COLLEGE PARK -- Returning to the campus where six years ago he praised a small pilot project that blossomed into his domestic volunteer program, President Clinton told University of Maryland students yesterday that he wants to double the size of that initiative and open it to high school students.
"I ask you all to help me reach others, to take advantage of this opportunity, to use this moment to prove that this generation of young people, far from being a generation of cynics and slackers, is instead a generation of doers and patriots," Clinton said in proposing a significant expansion of the AmeriCorps program.
Currently, 40,000 AmeriCorps volunteers are working nationwide in a variety of programs from helping children succeed in school and stay off drug-infested streets to building homes for the homeless and helping communities recover from natural disasters.
Volunteers are paid a living allowance of less than $8,000 per year but can receive up to $4,725 to help finance a college education or repay student loans.
"No one is in it for the money," said 20-year-old Vanessa Sherlock, who is in her second one-year tour as an AmeriCorps volunteer. "You see so much need. It makes you grow both inside and outside."
At yesterday's event -- held in Ritchie Coliseum and attended by more than 1,500 students, faculty, AmeriCorps volunteers and guests -- Clinton said he wants to recruit 50,000 participants in 1999 and hopes 100,000 are volunteering annually by 2003.
He also said he wants Congress to provide funds so high school-age Americans can volunteer part time during school and full time during the summer.
College Park seemed an appropriate setting for his pleas. In 1993, during a forum at his last visit here, Clinton listened to students describe participation in the "Summer of Service," a trial run involving 1,500 students that grew into AmeriCorps. Maryland is also the only state that requires community service as part of a public high school education.
With the Senate debating his fate a few miles away, the president smiled, leaned back nonchalantly in his chair and clasped his hands in his lap as he listened intently to other speakers.
But his own remarks were decidedly somber, lacking the campaign-style emotion that electrified his speeches in Buffalo, N.Y., and Norristown, Pa., the day after his State of the Union address last month.
"I want to challenge, again, the young people beyond this room to dedicate a year or two of their lives to a cause larger than yourselves," Clinton said. "It may be your best chance to change the lives of others for the better, and to enrich your own life in the process."
His tone seemed to resonate with some listeners. "He showed he was really serious about this," said Kisha Logan, 19, a University of Maryland sophomore from Silver Spring who majors in education. "I'm thinking about applying."
Others had hoped for a more spirited performance. "It was solemn," said freshman Raymond Bryson of Fort Meade. "I thought he'd be more upbeat. He was talking to adults and not to students."

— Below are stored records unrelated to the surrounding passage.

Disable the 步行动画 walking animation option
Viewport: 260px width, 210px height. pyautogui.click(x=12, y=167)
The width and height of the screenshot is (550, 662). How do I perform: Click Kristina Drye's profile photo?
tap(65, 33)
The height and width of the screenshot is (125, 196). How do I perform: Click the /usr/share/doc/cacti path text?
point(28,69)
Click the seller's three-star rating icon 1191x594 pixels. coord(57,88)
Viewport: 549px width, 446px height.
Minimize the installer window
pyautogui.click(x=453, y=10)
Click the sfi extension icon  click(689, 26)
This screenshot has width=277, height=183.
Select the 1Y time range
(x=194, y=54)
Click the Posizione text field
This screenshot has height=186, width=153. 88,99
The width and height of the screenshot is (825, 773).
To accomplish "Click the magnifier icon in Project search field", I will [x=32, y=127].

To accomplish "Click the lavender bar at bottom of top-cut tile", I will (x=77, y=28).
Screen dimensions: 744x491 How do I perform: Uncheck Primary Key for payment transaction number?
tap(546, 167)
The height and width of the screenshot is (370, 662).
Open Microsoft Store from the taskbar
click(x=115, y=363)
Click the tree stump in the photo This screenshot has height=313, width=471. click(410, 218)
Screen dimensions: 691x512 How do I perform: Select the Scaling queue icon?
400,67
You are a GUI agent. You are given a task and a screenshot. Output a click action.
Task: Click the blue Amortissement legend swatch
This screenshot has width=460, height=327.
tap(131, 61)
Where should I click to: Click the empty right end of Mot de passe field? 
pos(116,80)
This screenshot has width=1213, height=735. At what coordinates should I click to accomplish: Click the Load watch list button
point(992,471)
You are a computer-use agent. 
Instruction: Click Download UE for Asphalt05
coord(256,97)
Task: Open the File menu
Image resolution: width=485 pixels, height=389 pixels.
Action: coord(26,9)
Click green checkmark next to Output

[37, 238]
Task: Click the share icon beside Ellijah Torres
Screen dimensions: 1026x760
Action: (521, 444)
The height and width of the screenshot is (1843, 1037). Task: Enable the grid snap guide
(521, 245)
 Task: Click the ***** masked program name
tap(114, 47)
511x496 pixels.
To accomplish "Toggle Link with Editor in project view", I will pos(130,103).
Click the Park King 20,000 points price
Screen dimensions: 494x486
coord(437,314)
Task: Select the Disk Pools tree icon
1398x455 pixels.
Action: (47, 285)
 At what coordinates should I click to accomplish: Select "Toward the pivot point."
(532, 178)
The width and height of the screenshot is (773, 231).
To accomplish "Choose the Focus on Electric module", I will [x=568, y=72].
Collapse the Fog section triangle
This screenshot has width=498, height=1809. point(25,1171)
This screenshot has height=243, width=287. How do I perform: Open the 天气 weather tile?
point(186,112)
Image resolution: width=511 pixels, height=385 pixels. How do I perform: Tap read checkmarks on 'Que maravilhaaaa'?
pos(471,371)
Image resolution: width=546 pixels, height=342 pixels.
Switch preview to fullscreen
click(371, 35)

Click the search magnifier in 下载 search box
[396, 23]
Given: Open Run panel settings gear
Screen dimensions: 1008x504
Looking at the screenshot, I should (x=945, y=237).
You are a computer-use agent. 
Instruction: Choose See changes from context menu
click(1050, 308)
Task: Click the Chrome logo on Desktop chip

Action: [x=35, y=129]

While Congress increased funding for AmeriCorps the past two years, there has been serious debate -- especially in the House -- about eliminating it. Much of the criticism resulted from investigations by a House subcommittee that alleged that the Corporation for National Service, AmeriCorps' parent agency, was mishandling its money and spending as much as $26,000 per volunteer.
"It's not a well-run organization," said Derrick Max, who was the lead subcommittee investigator and is now director of government affairs at the Cato Institute. He said Americans will engage in community service on their own without government help.
"I don't like to be coerced into doing a good thing," he said.
AmeriCorps spokeswoman Anne Bushman said the program has fulfilled a promise made to Congress in 1996 to reduce the per-volunteer cost by $1,000 each year. "The fact that they've increased funding the last two years speaks for itself," she said.
In his fiscal year 2000 budget, Clinton has requested $585 million for AmeriCorps, an increase of $113 million.
Yesterday's rally did have a few rollicking moments -- each time the nationally ranked Terrapins basketball team was mentioned.
State Senate President Thomas V. Mike Miller gave Clinton a Terrapins jersey. "I could see it in his eyes that he'll be wearing it [last night] as we beat N.C. State," said Gov. Parris N. Glendening in his remarks.
Sun staff writer Candus Thomson contributed to this article.